** Opening DATA FOR THIS TASK block **
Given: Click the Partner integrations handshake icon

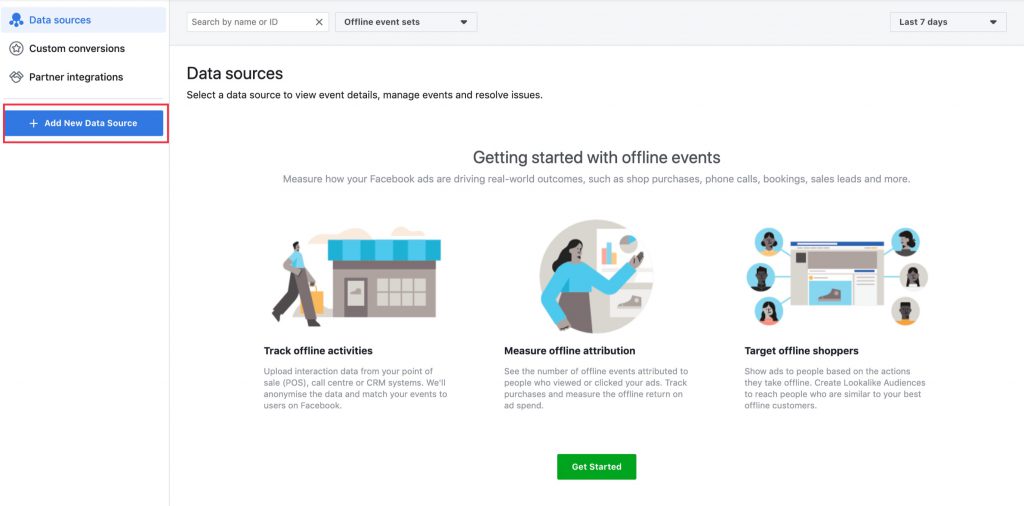Looking at the screenshot, I should point(16,77).
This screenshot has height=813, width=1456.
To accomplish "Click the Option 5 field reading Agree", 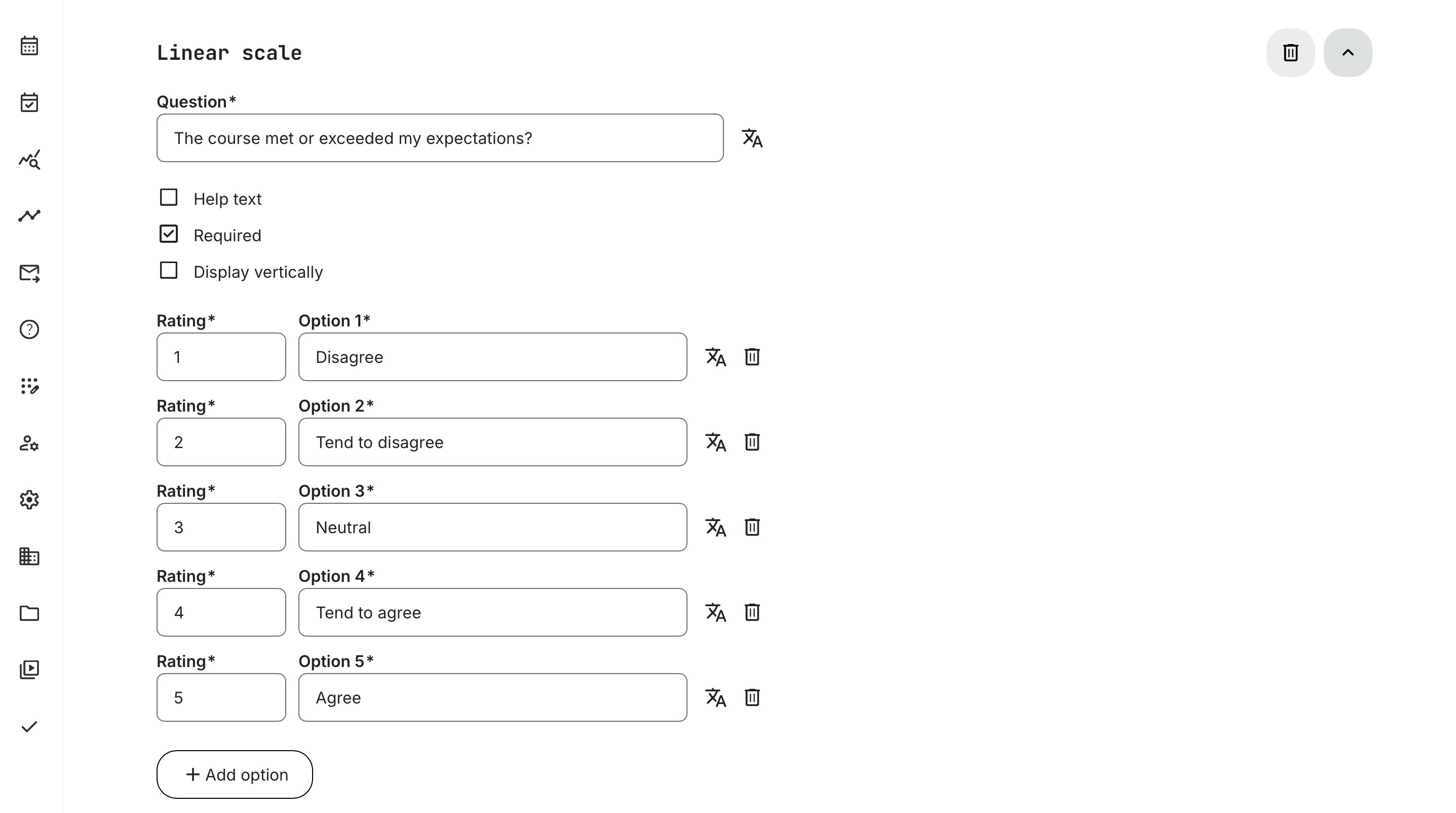I will tap(492, 697).
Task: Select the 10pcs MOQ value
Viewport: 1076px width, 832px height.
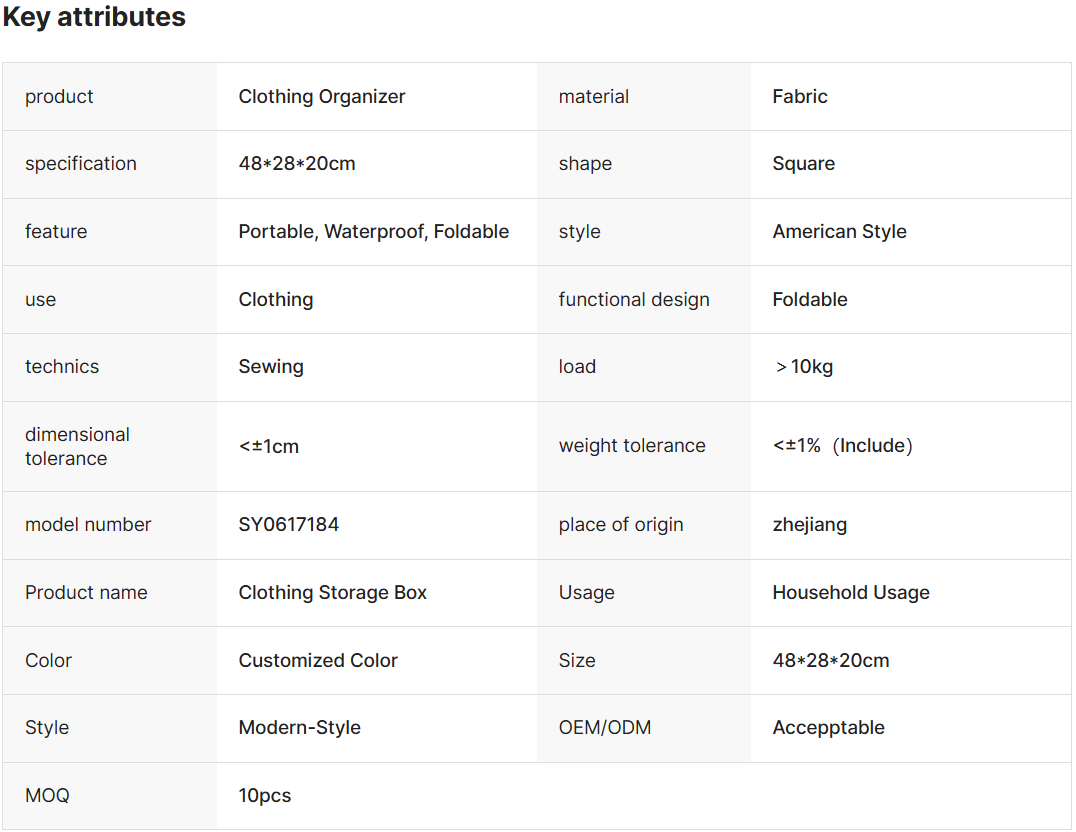Action: (x=265, y=796)
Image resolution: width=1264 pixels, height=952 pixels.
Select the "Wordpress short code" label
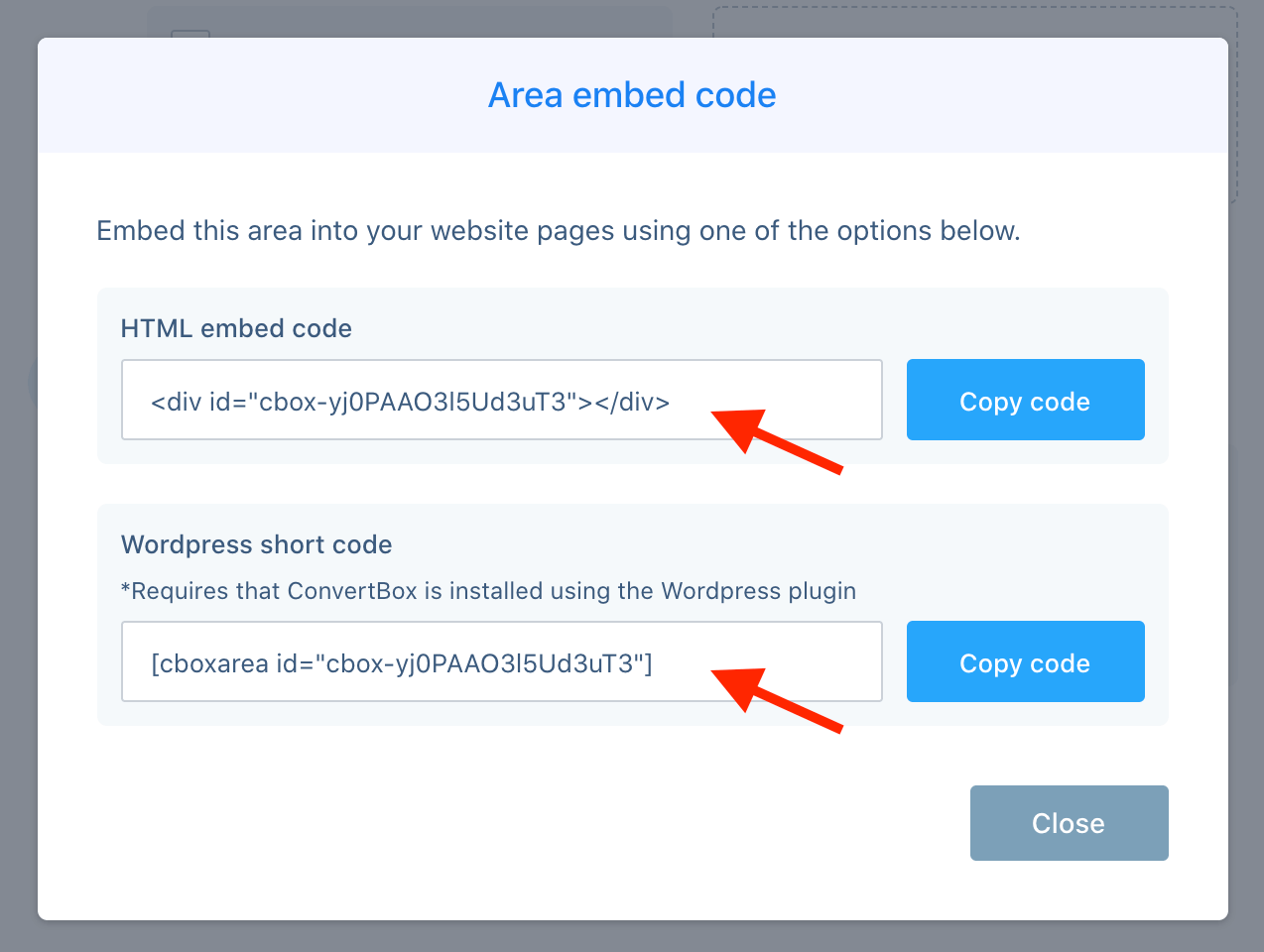(256, 544)
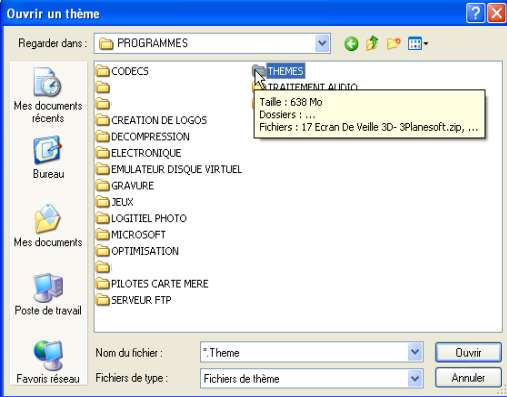Open Mes documents shortcut

pyautogui.click(x=48, y=226)
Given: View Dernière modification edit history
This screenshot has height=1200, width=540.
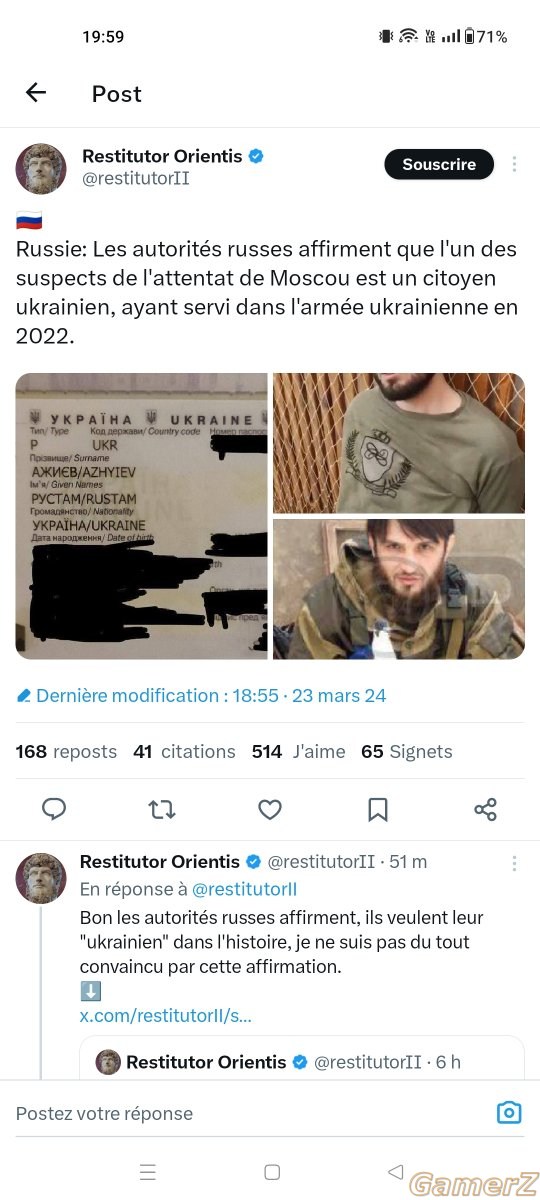Looking at the screenshot, I should coord(201,695).
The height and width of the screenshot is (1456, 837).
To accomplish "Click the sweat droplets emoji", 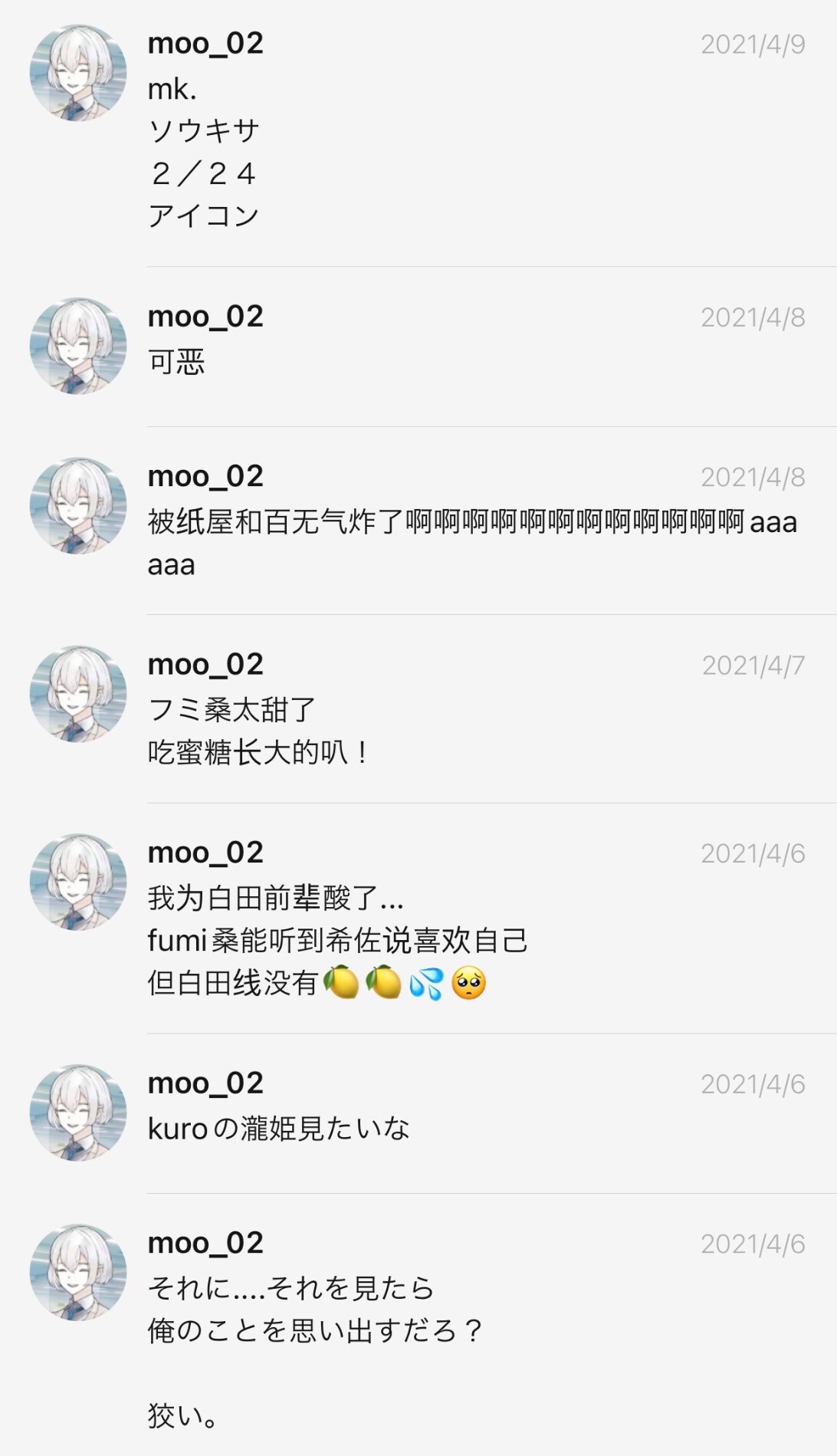I will 426,983.
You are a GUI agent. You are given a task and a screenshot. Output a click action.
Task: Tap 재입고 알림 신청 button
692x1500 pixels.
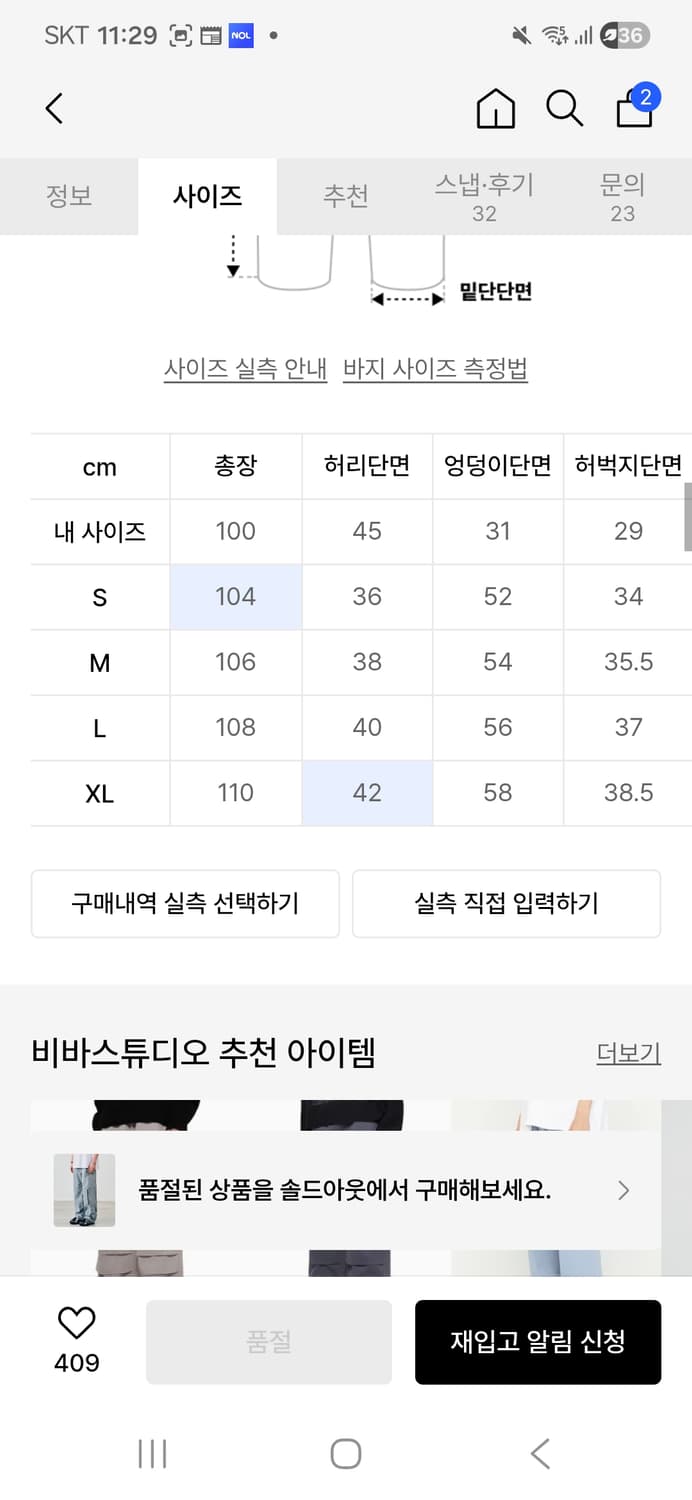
** Closing DATA FOR THIS TASK block **
With pictures omitted, reproduce exactly the lines from the line containing "You are a GUI" through the end of the data above.

You are a GUI agent. You are given a task and a screenshot. Output a click action.
Task: Tap 재입고 알림 신청 button
692x1500 pixels.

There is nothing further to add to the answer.